Elisa Fantozzi : Il y a eu Salvador Dali. Petite, un livre me faisait bien voyager dans des mondes mous, sensuels, oniriques et très cérébraux frôlant la folie. Puis j’ai rencontré des installations de Ben Vautier, de petites boîtes intéractives où tout d’un coup l’art pouvait être touché et faire rire. Puis à New York, je suis entrée dans des installations de Larry Bell ou James Turrel, j’ai vécu cette immersion dans la couleur, les impressions physiques et les perspectives labyrinthiques. Le travail de Cindy Sherman m’a troublé avec ses autoportraits mixant différentes époques, styles, et des mises en scène devenant de plus en plus grotesques, ainsi que celui de Sarah Lucas avec ses installations métaphoriques et burlesques. Paul McCarthy a été un gros flash avec son art abject et encore une fois des mises en scène assez trash …toute la mouvance côte ouest m’a pas mal intéressée. Je pourrais citer aussi Nikki de St Phalle et Frida Kahlo et aussi l’Arte Povera avec Guiseppe Penone, et puis mes amiEs, artistes ou pas.
Thèmes fantozzistes
Profondément marquée par l’anorexie et la boulimie, ce dont elle a peu parlé jusqu’à aujourd’hui, Elisa Fantozzi a traversé une vraie crise d’identité féminine, « voire une crise tout court ». Elle considère que son travail sur les objets et surtout sur le corps, lui a permis de trouver un équilibre, de se penser, de se panser et de se réinventer. « Convoquer mon corps, c’était tenter d’en contrôler l’instabilité, et surtout comprendre qu’il n’y a pas d’existence sans forme ».
L’Ancre : Peux tu nous parler de ta construction en tant qu’artiste, de ton travail ?

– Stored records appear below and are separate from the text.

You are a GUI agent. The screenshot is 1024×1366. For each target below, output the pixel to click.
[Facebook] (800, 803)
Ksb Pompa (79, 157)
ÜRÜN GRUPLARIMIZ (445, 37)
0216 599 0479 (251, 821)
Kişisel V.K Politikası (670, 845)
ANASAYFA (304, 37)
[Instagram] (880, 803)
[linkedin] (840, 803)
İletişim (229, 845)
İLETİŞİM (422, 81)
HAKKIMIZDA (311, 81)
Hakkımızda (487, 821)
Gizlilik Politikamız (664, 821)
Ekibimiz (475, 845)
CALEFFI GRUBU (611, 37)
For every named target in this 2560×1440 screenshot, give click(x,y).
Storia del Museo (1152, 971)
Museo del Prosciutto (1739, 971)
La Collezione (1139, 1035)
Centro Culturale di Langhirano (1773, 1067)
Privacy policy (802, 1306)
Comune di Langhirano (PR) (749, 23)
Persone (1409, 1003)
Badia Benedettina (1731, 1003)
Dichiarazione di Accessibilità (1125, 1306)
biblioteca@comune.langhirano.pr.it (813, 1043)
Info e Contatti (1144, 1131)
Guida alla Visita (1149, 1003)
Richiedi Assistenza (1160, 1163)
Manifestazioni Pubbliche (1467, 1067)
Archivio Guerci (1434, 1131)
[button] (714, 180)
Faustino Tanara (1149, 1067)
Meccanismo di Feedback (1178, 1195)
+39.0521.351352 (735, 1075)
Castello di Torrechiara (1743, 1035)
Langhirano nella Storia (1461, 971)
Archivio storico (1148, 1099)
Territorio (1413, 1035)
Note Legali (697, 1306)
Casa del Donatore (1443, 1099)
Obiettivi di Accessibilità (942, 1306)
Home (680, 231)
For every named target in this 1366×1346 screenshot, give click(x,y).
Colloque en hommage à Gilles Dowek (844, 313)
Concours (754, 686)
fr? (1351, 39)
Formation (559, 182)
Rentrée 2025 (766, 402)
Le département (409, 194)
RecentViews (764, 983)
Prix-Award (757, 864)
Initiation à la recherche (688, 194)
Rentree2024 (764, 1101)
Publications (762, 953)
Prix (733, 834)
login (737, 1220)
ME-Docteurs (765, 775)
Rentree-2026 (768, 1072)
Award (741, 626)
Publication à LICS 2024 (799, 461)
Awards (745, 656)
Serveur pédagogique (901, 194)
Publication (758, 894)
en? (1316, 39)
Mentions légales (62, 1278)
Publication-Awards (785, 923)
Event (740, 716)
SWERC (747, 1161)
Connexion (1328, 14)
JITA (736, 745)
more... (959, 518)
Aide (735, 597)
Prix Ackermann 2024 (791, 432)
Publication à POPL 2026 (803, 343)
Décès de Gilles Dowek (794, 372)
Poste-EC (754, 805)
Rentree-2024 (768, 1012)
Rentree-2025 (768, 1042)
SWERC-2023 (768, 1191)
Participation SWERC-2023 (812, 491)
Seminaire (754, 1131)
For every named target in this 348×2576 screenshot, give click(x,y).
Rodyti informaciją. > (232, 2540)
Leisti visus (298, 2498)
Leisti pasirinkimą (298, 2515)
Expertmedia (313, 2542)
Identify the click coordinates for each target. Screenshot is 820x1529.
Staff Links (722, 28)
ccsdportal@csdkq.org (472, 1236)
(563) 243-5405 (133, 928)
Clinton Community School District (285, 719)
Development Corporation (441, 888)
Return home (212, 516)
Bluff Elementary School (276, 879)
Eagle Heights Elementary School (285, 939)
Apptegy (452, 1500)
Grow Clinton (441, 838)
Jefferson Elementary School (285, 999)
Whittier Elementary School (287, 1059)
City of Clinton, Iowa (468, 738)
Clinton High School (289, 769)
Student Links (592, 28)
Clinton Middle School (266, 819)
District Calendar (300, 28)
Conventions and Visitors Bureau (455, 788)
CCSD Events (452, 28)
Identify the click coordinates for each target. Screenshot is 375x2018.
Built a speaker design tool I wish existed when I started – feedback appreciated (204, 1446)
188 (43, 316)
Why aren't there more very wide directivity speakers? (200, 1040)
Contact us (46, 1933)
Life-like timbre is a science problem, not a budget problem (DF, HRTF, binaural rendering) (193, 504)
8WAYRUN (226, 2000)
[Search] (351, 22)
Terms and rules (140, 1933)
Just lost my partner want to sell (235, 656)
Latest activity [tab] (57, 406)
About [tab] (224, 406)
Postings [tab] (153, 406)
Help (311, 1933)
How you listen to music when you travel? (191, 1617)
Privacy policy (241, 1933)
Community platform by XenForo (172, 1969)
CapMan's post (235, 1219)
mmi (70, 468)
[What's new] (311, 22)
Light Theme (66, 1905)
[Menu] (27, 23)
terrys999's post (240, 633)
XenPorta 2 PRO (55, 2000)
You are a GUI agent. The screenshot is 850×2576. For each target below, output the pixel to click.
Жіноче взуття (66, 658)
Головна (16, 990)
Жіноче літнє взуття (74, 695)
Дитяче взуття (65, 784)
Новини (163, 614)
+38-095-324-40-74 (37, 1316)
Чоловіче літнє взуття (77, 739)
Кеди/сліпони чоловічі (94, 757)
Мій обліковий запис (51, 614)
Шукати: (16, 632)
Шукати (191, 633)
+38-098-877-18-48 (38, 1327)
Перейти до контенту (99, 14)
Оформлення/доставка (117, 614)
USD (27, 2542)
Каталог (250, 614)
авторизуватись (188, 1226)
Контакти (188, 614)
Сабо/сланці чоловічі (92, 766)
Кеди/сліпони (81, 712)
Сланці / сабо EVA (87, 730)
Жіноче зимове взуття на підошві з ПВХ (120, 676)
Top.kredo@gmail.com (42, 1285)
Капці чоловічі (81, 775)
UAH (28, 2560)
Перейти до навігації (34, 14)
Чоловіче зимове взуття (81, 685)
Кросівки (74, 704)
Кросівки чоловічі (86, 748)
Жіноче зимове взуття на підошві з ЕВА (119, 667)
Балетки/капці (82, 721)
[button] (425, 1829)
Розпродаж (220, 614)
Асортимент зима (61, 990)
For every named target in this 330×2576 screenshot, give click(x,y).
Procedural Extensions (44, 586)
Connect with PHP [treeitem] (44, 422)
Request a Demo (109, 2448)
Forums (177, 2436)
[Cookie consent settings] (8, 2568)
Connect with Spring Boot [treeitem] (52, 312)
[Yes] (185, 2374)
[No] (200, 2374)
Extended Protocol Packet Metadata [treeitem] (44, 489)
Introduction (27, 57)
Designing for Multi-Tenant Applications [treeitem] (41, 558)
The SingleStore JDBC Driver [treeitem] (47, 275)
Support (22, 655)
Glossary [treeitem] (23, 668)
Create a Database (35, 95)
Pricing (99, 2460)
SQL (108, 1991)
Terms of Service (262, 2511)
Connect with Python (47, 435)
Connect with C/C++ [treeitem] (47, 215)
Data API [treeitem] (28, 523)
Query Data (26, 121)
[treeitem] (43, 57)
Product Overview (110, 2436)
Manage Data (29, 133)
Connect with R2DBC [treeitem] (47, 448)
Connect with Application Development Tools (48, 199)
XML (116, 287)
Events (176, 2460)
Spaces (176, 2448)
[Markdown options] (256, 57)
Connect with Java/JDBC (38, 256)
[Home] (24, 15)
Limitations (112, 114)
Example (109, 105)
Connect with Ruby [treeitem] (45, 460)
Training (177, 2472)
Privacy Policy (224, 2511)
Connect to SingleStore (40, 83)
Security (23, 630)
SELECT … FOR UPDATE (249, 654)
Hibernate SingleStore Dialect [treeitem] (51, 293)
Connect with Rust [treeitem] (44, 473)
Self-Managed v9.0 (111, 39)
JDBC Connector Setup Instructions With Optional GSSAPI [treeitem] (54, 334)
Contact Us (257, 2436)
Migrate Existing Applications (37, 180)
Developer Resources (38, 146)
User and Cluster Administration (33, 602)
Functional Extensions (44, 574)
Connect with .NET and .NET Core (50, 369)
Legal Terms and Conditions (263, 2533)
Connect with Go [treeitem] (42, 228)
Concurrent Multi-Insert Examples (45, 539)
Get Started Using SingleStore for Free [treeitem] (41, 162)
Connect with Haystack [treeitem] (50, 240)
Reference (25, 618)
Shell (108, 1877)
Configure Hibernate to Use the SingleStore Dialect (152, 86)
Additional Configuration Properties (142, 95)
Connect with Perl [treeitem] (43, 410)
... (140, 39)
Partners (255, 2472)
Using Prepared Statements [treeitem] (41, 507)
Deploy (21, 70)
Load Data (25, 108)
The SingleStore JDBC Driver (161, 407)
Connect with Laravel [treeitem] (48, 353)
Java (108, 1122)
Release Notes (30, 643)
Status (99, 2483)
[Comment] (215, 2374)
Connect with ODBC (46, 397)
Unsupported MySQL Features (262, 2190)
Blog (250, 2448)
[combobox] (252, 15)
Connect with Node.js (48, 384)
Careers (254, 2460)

Elisa Fantozzi : Pour moi, tout est répétition, glissement d’époques, de vie, de contexte, et je prends tout comme une grande histoire, peut-être parce que je n’ai pas fait d’école, que je suis autodidacte et que mon inspiration est comme ma respiration, elle se nourrit tout le temps. Je travaille principalement des pièces uniques, même si j’utilise souvent la technique du moulage, je décline ensuite les formes et les narrations. Des thèmes récurrents composent ces séries que j’aime revisiter, comme des statues de vierges qu’au départ je peignais et qui aujourd’hui se retrouvent entourées d’un échafaudage « Cathédrale » 2016.
Puis, il y a les oeufs sur lesquels je peux marcher ou bien que j’utilise pour critiquer la société de consommation comme avec « Eggoal ou la machine à faire des oeufs -2009« .
Enfin, les autoportraits, les Lili à l’échelle 1, (en résine d’après moulage en bande plâtrée) ont pu être exposés dans des parcs et jardins comme le cochon pendu; le monde à l’envers que j’installe sur une branche d’arbre, ou la planche « bercée par l’eau ». Et puis, des mains…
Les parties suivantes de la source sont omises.